Statistical and numerical analysis of the flow of a special third grade fluid driven by a shrinking surface

Abstract

This paper explores the boundary layer flow and heat transfer characteristics of a special third-grade fluid over a shrinking surface, considering the effects of a magnetic field and thermal radiation. The mathematical formulation of the problem results in nonlinear PDEs, which are transformed into a system of coupled ODEs using Lie group analysis through a set of local similarity variables. The resulting ODEs are then solved numerically using MATLAB’s ‘bvp4c’ solver. Dual solutions are found within a specific range of suction and shrinking parameters. The sheet’s skin friction coefficient and heat transfer rates are analyzed for relevant physical parameters. The results show that the dual solutions bifurcate from a critical point, and no solutions are found beyond this point.
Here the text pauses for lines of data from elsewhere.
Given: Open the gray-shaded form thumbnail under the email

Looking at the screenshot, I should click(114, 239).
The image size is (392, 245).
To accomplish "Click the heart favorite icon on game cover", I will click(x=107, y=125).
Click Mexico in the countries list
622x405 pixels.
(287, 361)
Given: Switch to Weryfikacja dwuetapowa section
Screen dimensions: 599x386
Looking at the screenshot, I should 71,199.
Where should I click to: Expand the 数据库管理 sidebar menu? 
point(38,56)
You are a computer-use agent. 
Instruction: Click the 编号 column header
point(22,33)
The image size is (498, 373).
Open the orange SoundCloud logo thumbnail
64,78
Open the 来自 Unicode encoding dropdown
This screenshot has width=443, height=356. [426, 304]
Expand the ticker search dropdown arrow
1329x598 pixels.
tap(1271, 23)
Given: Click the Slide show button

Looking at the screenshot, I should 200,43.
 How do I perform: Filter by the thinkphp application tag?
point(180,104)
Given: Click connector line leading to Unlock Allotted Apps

A stability analysis is conducted to assess the stability of these two solutions based on the signs of the least eigenvalue. The least eigenvalues are determined numerically, indicating that the upper solution branch (USB) is stable. Thus, the features of the USB can be used to characterize the flow dynamics. Furthermore, multiple linear regression analysis is performed, and we successfully generate the estimated regression equations for the physical quantities for both solutions. The predicted results exhibit strong agreement with the numerical outcomes.